Missing From Linux 2.6.36: VIA's TTM/GEM DRM

VIA's pledged a lot to the open-source Linux community since their April 2008 announcement at the Linux Foundation Collaboration Summit in Texas, but they haven't actually delivered on much. VIA's driver shortcomings can not even be summarized within a single article, so for those not familiar with the situation we recommend reading VIA's Open-Source Efforts A Bluff?, VIA Publishes 2D/3D Documentation & Partners With OpenChrome, VIA Will Not Provide An OSS Chrome 9 3D Driver, and VIA's Linux Dreams Are Not Materializing, among many other Phoronix articles.
At the end of last year, VIA published a Linux TODO list for their Linux graphics driver and its first action item was to have a TTM/GEM module for the second quarter of 2010. Well, we are now into the third quarter and even with the Linux 2.6.36 merge window now being open, there is no VIA TTM/GEM code ready for integration. It will not be until at least the Linux 2.6.37 kernel that we could see this code emerge, but that would a Q4'2010 roll-out. VIA was hoping to have kernel mode-setting support going in the second half of 2010, but first they must get proper kernel memory management support integrated into the kernel. Unless they manage to push a large swoop of code into 2.6.37, this is pushing back their road-map into 2011 for KMS and that's not even counting their Gallium3D driver that was supposed to be in development for Q4'2010. For end-users with the VIA DRM code not being in the Linux 2.6.35 or 2.6.36 kernels, this is already making it not an option for distribution vendors updating their operating systems anytime this year.
It was back in March when we learned that VIA was working on a hidden open-source driver and supposedly handed off some memory management code for Translation Table Maps (TTM) and the Graphics Execution Manager (GEM) to OpenChrome driver developers, but nothing has yet materialized for mainline integration. This hidden DDX driver (xf86-video-openvia) hasn't even been touched in Git since the middle of May, the OpenChrome development mailing list hasn't even been used since April, no code changes have been made to the OpenChrome driver in SVN in weeks, and most importantly there have been no pull requests by any of the open-source VIA driver developers asking David Airlie (the Linux kernel DRM subsystem maintainer) to pull in any VIA DRM code so that Linus Torvalds in turn could pull in this code from David's tree. There's not even been any recent discussions on the DRI development list or Linux kernel mailing list by VIA's representatives about getting to such a point.

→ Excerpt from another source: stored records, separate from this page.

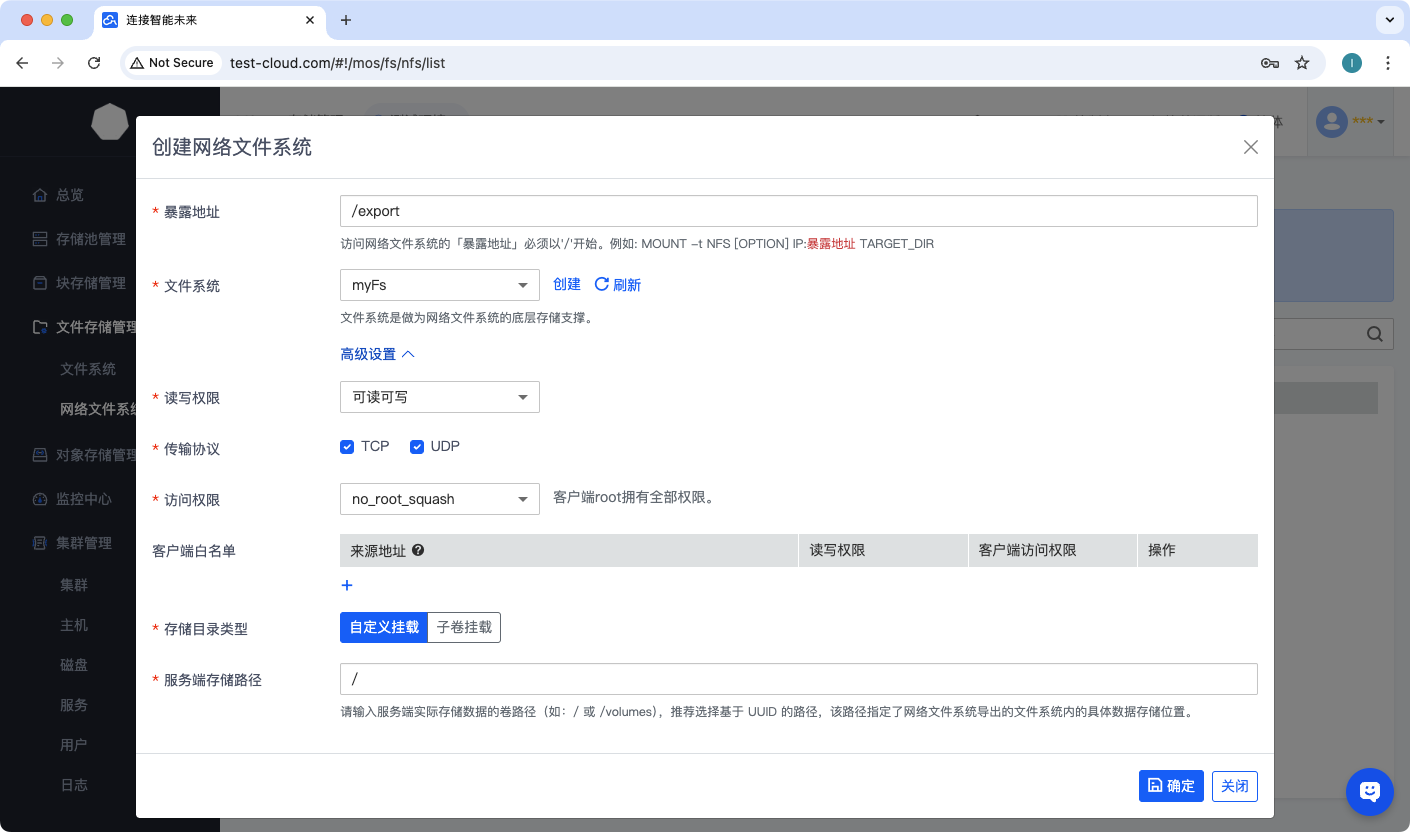Uncheck the UDP protocol checkbox
Image resolution: width=1410 pixels, height=832 pixels.
[x=417, y=447]
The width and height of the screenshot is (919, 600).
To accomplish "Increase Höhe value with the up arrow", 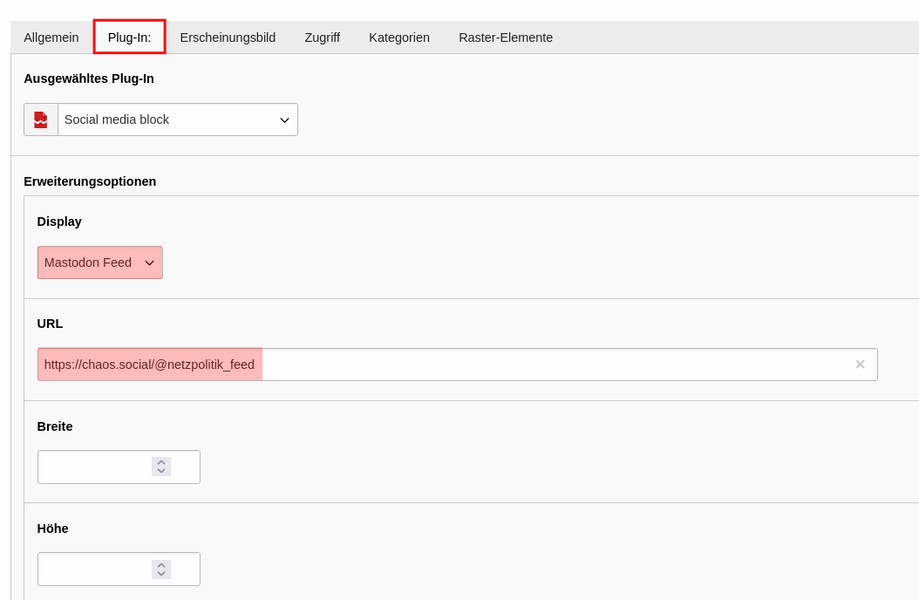I will coord(161,565).
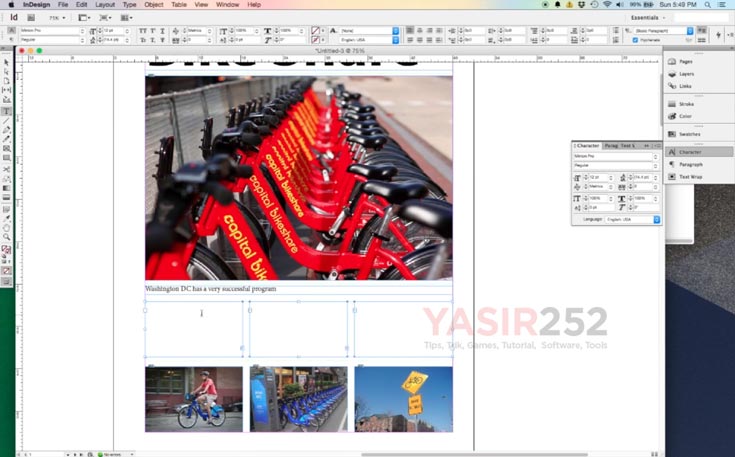
Task: Expand the Essentials workspace switcher
Action: (648, 18)
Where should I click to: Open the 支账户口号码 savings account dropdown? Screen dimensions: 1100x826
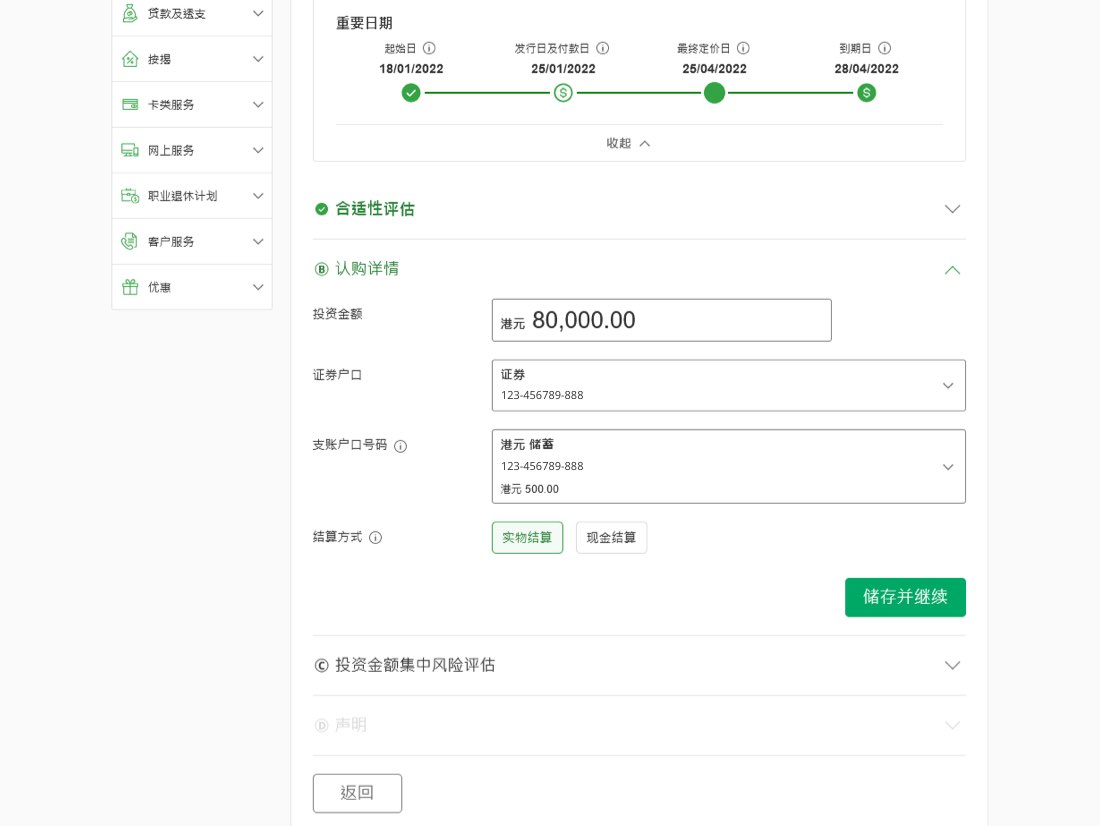click(x=728, y=466)
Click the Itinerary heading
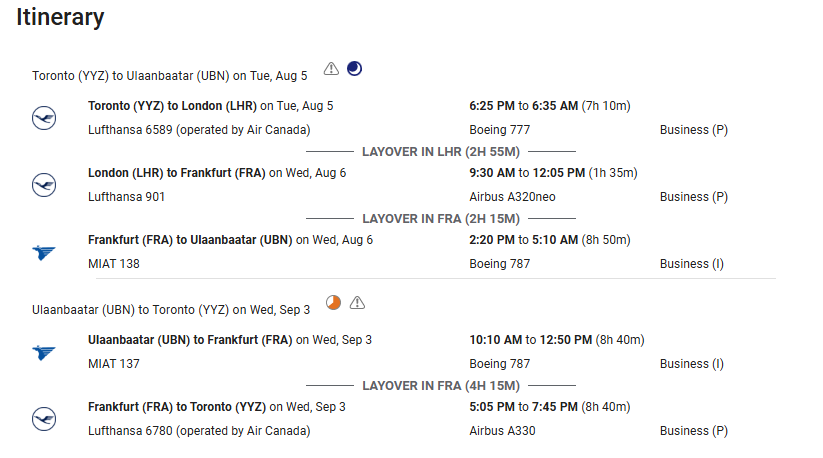The height and width of the screenshot is (458, 823). click(x=60, y=18)
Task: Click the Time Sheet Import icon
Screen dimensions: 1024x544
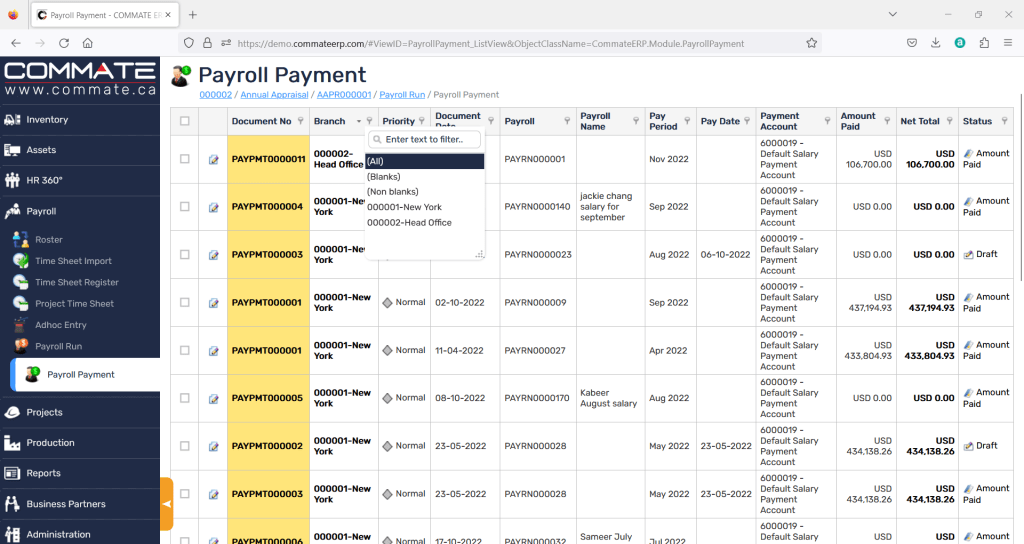Action: point(20,261)
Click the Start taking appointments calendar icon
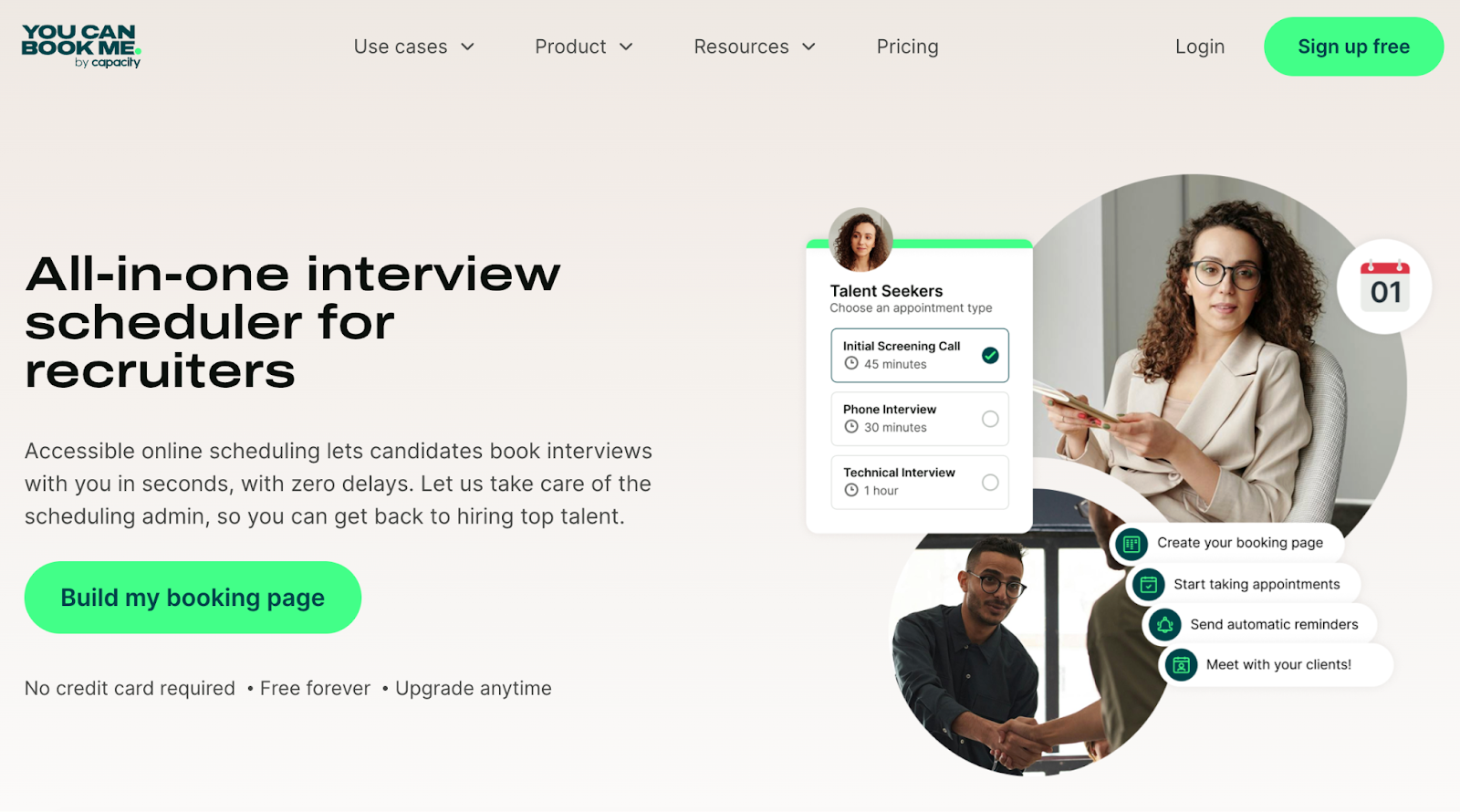1460x812 pixels. (1148, 585)
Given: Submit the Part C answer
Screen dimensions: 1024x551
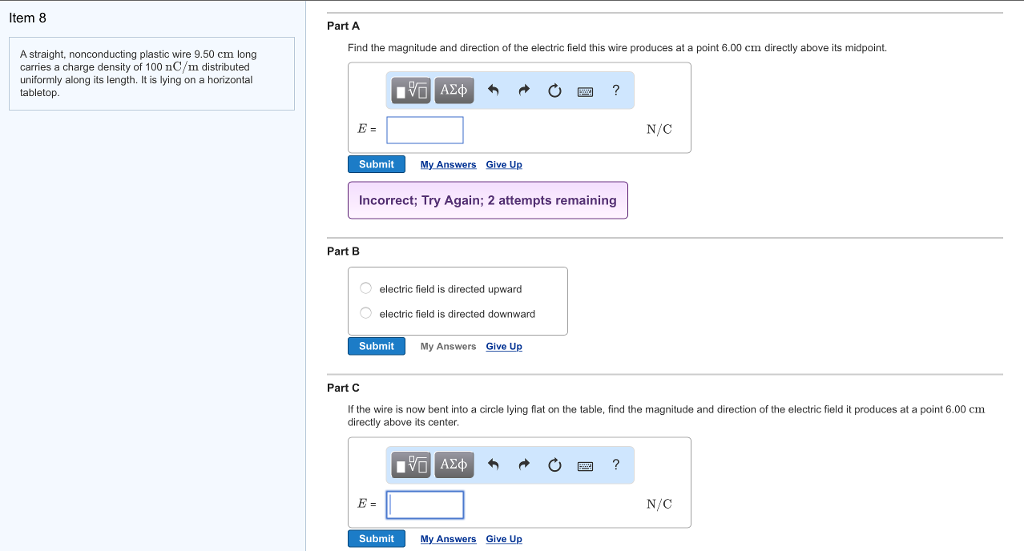Looking at the screenshot, I should [376, 539].

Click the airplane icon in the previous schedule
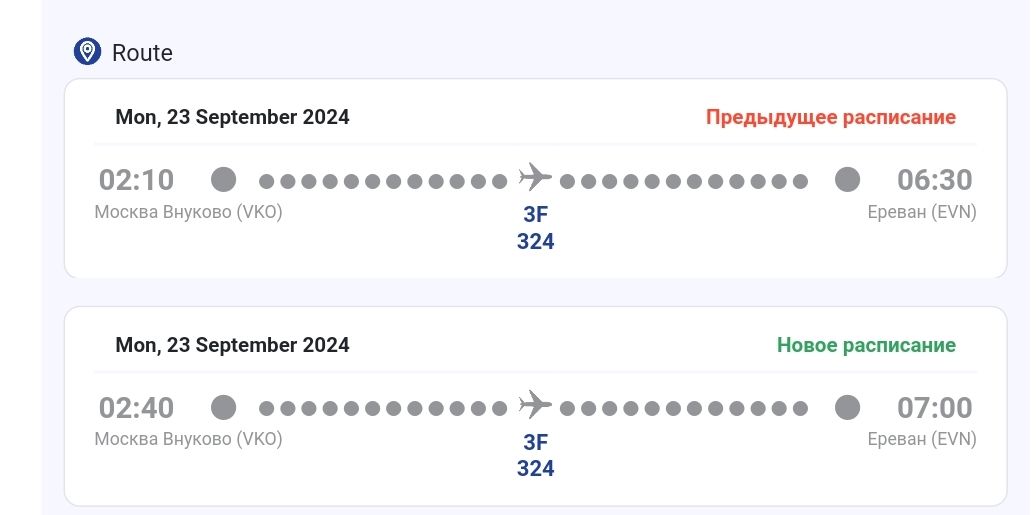click(535, 179)
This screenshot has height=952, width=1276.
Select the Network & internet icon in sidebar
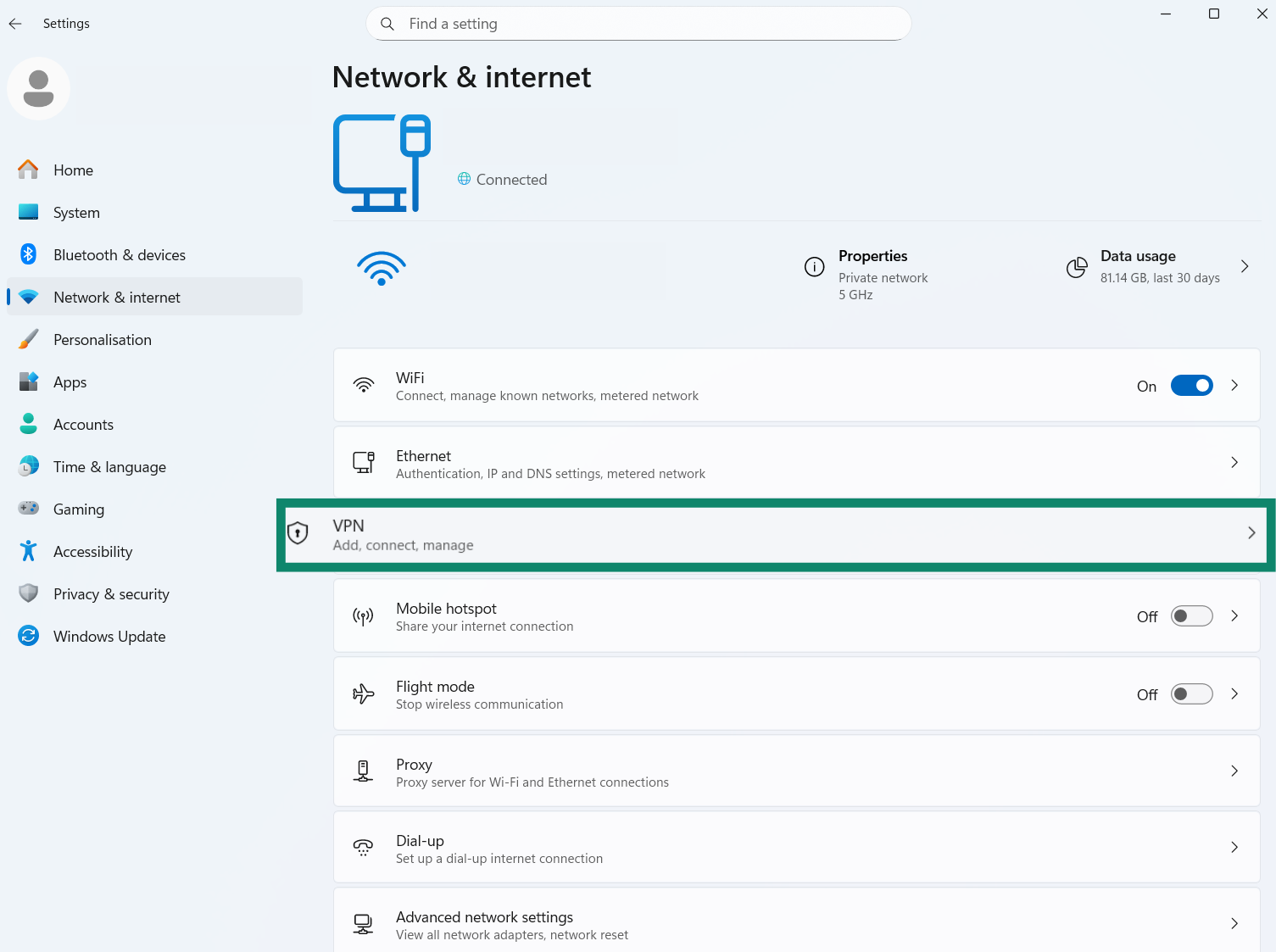click(x=28, y=297)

VIA Technologies has attempted to push their DRM code into the mainline Linux kernel code multiple times in the past, but it's been largely held up by the fact that their DRM code is dependent upon using a closed-source user-space X.Org driver, but this is supposed to be fixed with the VIA and OpenChrome "partnership" and also this new OpenVIA driver. This older DRM code for the Chrome 9 hardware has also lacked any form of proper kernel memory management, which is ultimately holding back the rest of the driver stack. Even if VIA were to publish their new DRM code tonight, while the 2.6.36 merge window is still open until the first release candidate, it's likely that it still wouldn't even make the cut for this next kernel release. VIA should start pushing out code soon and engaging in discussion with the X.Org developers soon if they hope for even Linux 2.6.37 integration.
With the pace that VIA developers and their "friends" (as described by VIA's Bruce Chang) are working on this open-source Linux support, it will truly be a surprise if VIA is even able to deliver on an open-source Linux driver stack with kernel mode-setting and a modest Gallium3D driver for any of their hardware generations before Ubuntu 12.04 LTS in April of 2012, which would mark the four-year anniversary of this most recent VIA open-source initiative. There is also the possibility that we may never even see this code materialize if VIA Technologies were to go bust or they just abandon their failed open-source efforts like they have done in the past.